Marshall Square developers intend to amend their claim for damages against the Columbia County government after withdrawing a claim for $40 million in punitive damages last week.
The claim was part of a $57.5 million lawsuit in which the Marshall Square developers contend the county unfairly restricted development of the property with a May 5 vote to further limit the number of apartments that could be part of the project.
The 57-acre mixed-use development was approved by the county in 2004. The developers contend the original plans allowed 338 apartments on the site, and that the county's vote last year limited that number to 189.
Reducing the residential density to that level rendered the project economically unfeasible, the developers said.
The withdrawal of the claim for punitive damages came just days after Superior Court Chief Judge J. Carlisle Overstreet presided at a hearing on a motion from the plaintiffs seeking partial summary judgment in the case. Overstreet has not yet announced a decision or said when one is expected.

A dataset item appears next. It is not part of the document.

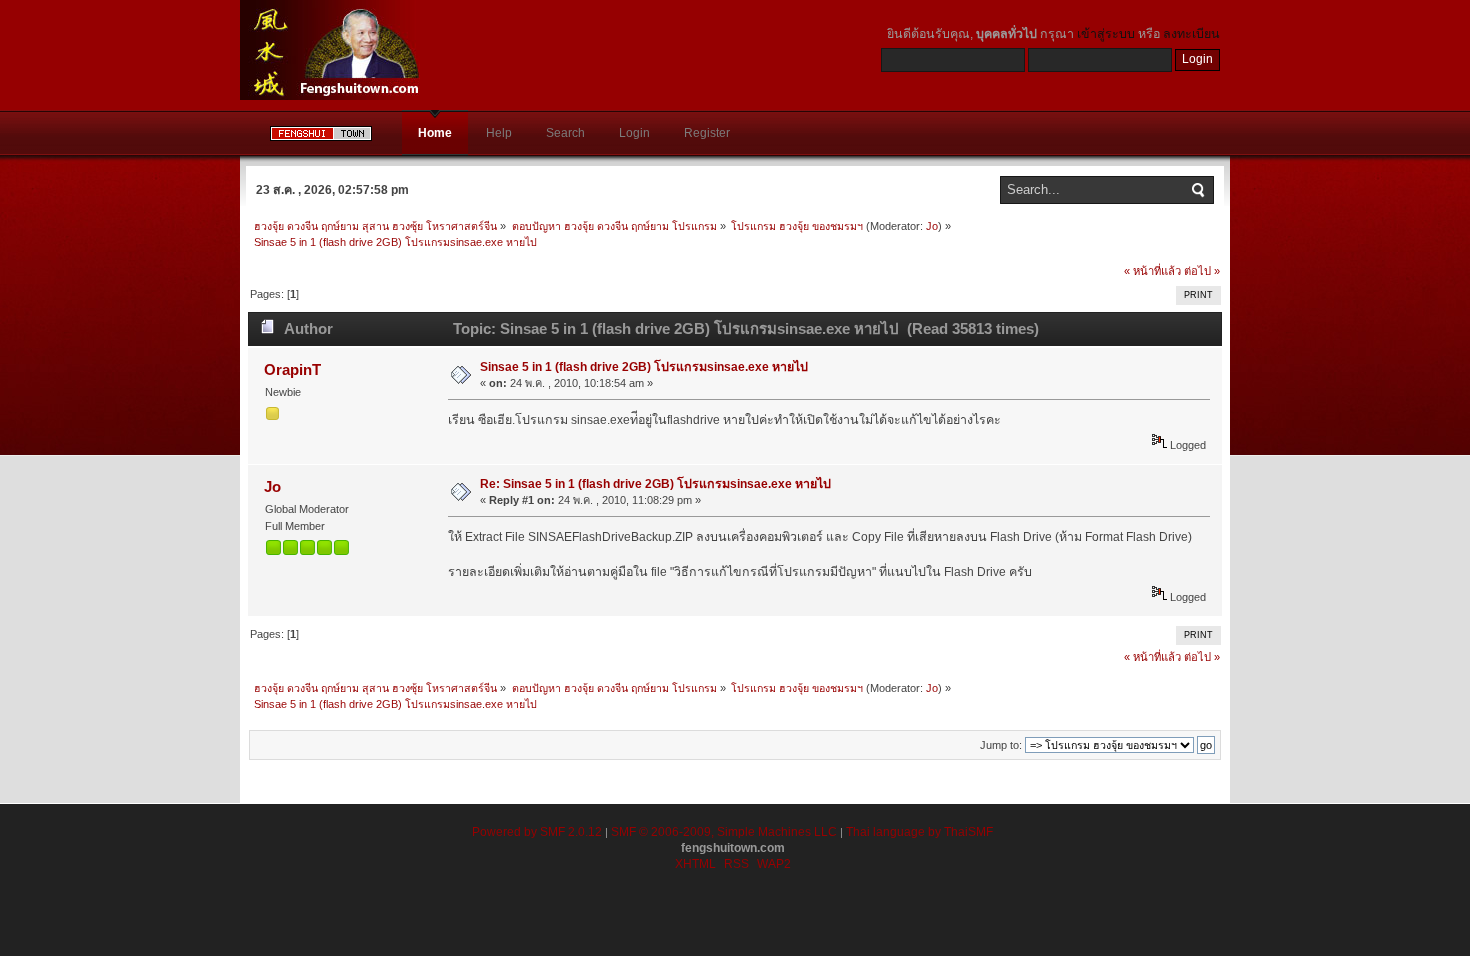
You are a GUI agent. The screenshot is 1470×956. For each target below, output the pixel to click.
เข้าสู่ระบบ (1106, 34)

Regarding the punitive damages, Marshall Square attorney Bill Trotter said the plaintiffs agreed to the county's motion to dismiss the claim after failing to prove county officials violated the state's open meetings law prior to their final vote on the project.
"The punitive damages claim was predicated on the Marshall Square claim for violation of the open meetings act," Trotter said. When the suit initially was filed last year, the plaintiffs had "compelling evidence" based on comments of a unnamed county commissioner that the law had been violated, which would have entitled Marshall Square developers to punitive damages, Trotter said.
But during depositions in the case, all county commissioners denied violating the law, Trotter said, leading to the dismissal of that portion of the claim.
The suit still seeks $10.3 million from the county to cover infrastructure, engineering and other development costs paid by the developers based on a project with a higher number of apartments. According to the lawsuit, the developers also have spent more than $7 million to clear and grade the property.
"We still have our basic claim for damages pending at $17.5 million," Trotter said. "We also are going to amend and refine that claim. It's certainly safe to say the number will be higher than that."